--- YOUR GOAL ---
Look through the entries below, please, and copy every line with the word "agent".

"""

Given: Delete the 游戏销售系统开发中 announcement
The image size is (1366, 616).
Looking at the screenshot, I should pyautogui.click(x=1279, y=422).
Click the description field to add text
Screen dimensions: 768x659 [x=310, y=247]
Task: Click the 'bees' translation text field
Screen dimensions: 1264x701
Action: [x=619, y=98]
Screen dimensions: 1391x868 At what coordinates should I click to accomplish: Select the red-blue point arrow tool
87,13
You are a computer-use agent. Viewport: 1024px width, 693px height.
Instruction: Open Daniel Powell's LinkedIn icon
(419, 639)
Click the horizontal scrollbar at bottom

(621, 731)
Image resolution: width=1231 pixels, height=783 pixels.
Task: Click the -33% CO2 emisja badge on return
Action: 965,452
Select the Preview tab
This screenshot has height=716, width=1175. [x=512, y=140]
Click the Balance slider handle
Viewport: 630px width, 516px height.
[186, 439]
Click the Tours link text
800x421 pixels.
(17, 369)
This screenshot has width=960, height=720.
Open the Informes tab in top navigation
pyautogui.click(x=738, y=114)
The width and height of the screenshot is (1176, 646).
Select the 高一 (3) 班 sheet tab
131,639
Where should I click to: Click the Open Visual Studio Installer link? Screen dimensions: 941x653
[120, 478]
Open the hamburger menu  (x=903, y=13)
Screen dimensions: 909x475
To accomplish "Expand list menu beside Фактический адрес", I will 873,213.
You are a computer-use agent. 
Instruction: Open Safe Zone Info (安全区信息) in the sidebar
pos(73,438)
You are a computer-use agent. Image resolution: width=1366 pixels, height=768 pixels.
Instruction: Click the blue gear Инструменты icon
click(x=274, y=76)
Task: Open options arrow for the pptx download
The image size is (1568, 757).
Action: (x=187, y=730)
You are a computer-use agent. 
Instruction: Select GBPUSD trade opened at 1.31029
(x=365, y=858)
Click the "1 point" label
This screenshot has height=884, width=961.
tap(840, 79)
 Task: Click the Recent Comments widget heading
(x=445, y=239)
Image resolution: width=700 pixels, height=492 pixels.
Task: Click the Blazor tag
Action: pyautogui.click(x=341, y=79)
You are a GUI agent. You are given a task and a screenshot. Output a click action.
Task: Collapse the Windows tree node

"""

--- SOLUTION ---
You are a computer-use agent. Viewport: 1024px width, 693px height.
You are a computer-use agent. 
You are a computer-use agent. Image resolution: width=1366 pixels, height=768 pixels.
You are a computer-use agent. 
You are a GUI agent. You are given a task and a screenshot. Output a click action.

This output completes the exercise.